Tuesday, March 11, 2014

The Literature of the Discontent

I was standing behind a young couple while waiting to order coffee at the local cafe.  It was hard not to eavesdrop since the young man was a loud-talker, but the rationale behind the premise of what he was saying intrigued me (I can only assume it was a well thought-out argument but only caught pieces of it).  He was explaining to his companion that he only stored "classics" in his e-reader and not popular fiction.  "It's not," I was able to catch a full sentence that stuck with me, "like I would keep Harry Potter or vampire series in it."  If anything, his impassioned declaration stayed with me, and I started to look back some years (when I was still teaching) and to remember the argument of some of my colleagues regarding popular versus classical fiction.  I was continually "attacked" over my insistence that classics taught universal themes just as well as, say, Harry Potter or the many genre vampire series of the mid-to-late 2000s.  With regards to Harry Potter, especially, the department was even considering a "Harry Potter Symposium," and the idea of "Potterian Studies" was thrown around with great enthusiasm.  I was the man out in left field, waiting for the "ball" to be hit in my direction so I could drop it as I perpetually have all of my academic life.
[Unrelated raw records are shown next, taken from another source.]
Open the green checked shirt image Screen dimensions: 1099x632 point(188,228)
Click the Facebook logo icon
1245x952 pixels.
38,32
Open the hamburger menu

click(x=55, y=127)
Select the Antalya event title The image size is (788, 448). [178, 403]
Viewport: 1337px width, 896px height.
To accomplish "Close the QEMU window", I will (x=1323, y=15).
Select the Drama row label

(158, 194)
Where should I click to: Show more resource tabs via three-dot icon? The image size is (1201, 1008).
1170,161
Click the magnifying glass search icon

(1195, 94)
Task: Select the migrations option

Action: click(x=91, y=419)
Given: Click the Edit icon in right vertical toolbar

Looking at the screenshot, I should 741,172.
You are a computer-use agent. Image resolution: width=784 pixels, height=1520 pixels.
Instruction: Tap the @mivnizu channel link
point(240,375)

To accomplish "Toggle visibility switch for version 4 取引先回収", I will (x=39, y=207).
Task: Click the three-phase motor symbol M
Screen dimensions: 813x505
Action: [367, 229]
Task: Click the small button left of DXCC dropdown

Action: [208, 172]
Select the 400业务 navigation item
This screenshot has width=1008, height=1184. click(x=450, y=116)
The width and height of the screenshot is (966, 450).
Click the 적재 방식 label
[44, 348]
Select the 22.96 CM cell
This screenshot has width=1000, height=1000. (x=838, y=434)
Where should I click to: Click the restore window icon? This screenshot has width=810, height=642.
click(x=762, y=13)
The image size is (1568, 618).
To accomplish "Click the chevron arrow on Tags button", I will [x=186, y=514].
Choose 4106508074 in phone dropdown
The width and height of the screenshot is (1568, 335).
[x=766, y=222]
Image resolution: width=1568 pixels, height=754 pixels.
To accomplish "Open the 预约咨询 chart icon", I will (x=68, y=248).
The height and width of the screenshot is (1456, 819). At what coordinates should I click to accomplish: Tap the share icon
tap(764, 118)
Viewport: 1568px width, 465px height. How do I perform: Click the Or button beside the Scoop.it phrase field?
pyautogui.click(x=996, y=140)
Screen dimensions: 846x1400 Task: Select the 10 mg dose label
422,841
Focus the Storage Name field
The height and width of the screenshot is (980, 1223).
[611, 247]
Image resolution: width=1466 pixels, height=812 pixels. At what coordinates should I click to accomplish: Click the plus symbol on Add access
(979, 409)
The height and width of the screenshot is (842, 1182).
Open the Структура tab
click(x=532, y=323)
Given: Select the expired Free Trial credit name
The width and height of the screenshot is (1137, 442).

It wasn't so much that I was opposed to books like Harry Potter as I was to the idea of jumping on a fad out of sheer popularity.  "Fads," argued Max Shulman in "Love is a Fallacy," "are the very negation of reason."  Now, you may call me an elitist, or a stuck up classicist or worse, a discontented son of a bitch.  Nevertheless, my argument for classics (which, incidentally, I never gave up) was that the universal ideas included in Harry Potter and some of the "friendly" vampire series (that is to say, friendship, loyalty, struggle, suffering, exaltation, love, rancor, reconciliation, etc.) were originally offered in books like "The Scarlet Letter," or "For Whom the Bell Tolls," or "Uncle Tom's Cabin," or "The Grapes of Wrath," or "Moby Dick," or "Sister Carrie," or "The Great Gatsby," or "The Awakening," or "Crime and Punishment" or "The Way of All Flesh," or "The Possessed," or "The Brothers Karamazov" or... you get the point... And what a better way to prepare students for a life of continual learning than the classics.  There's always time, I argued, for "those other books."  It was not to be... students always turned to "Potterian Studies" with unquenchable devotion.  The populist argument is, "well, at least the kids are reading."  That may or may not be a sound premise--what if, for example, the "kids" were in absolute rave about "Mein Kampf"?  Well, "at least the kids are reading," right?

I have great love for contemporary writers, among my top of all time there's always elbow room for Paul Auster and Haruki Murakami and Philip Roth but my love always gravitates toward classic illustrations of timeless themes.  Discontented or not, at least I am still reading, no?